Andy is always looking for ways to make money fast. Lately, he has been trying to make money by gambling. Here is the game he is considering playing: The game costs 2 dollars to play. He draws a card from a deck. If he gets a number card (2-10), he wins nothing. For any face card (jack, queen or king), he wins 3 dollars. For any ace, he wins 5 dollars and he wins an extra $20 if he draws the ace of clubs. ### 6a) Create a probability model and find Andy’s expected profit per game.
TotCards <- 52
NumCards <- 36
FaceCards <- 12
BaseAces <- 3
ClubAce <- 1
GameCost <- 2
NumWin <- 0
FaceWin <- 3
BaseAceWin <- 5
ClubAceWin <- 20
NumChance <- NumCards / TotCards
FaceChance <- FaceCards / TotCards
BaseAceChance <- BaseAces / TotCards
ClubAceChance <- ClubAce / TotCards
Winnings <- function(){
Win <- NumChance * NumWin + FaceChance * FaceWin + BaseAceChance * BaseAceWin + ClubAceChance * ClubAceWin
return(Win - GameCost)
}
Winnings()
## [1] -0.6346154
I would not recommend that Andy play this game, as the expected winnings are negative, meaning he would be expected to lose money overall.
Ice cream usually comes in 1.5 quart boxes (48 fluid ounces), and ice cream scoops hold about 2 ounces. However, there is some variability in the amount of ice cream in a box as well as the amount of ice cream scooped out.
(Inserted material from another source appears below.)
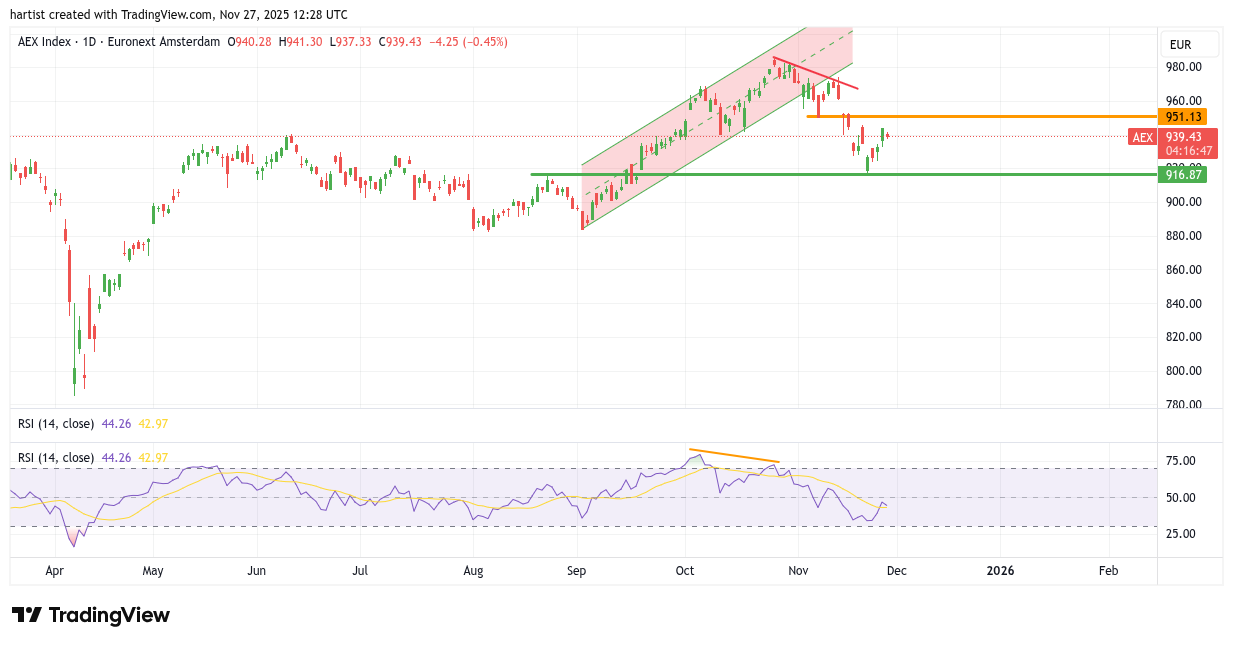Click the lower RSI (14, close) legend
Screen dimensions: 1233x645
(x=56, y=458)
We represent the amount of ice cream in the box as X and the amount scooped out as Y . Suppose these random variables have the following means, standard deviations, and variances:
mymat3=matrix(c(48,1,1, 2,.25,.0625), nrow=2, byrow=TRUE)
colnames(mymat3)=c("mean", "SD", "Var")
rownames(mymat3)=c("X, In Box","Y, Scooped")
mymat3
## mean SD Var
## X, In Box 48 1.00 1.0000
## Y, Scooped 2 0.25 0.0625
BoxOz <- 48
ScoopOz <- 2
Served <- BoxOz + ScoopOz *3
Served
## [1] 54
ServedStDv <- sqrt(1+ 0.0625 *3)
ServedStDv
## [1] 1.089725
Left <- BoxOz - ScoopOz
Left
## [1] 46
LeftStDv <- sqrt (1 + 0.0625)
LeftStDv
## [1] 1.030776
## [1] "The direction in which the amounts change (increase or decrease) does not affect the effect of the variance of the final result; therefore whether we add or subtract a variable, the variance of the final amount increases."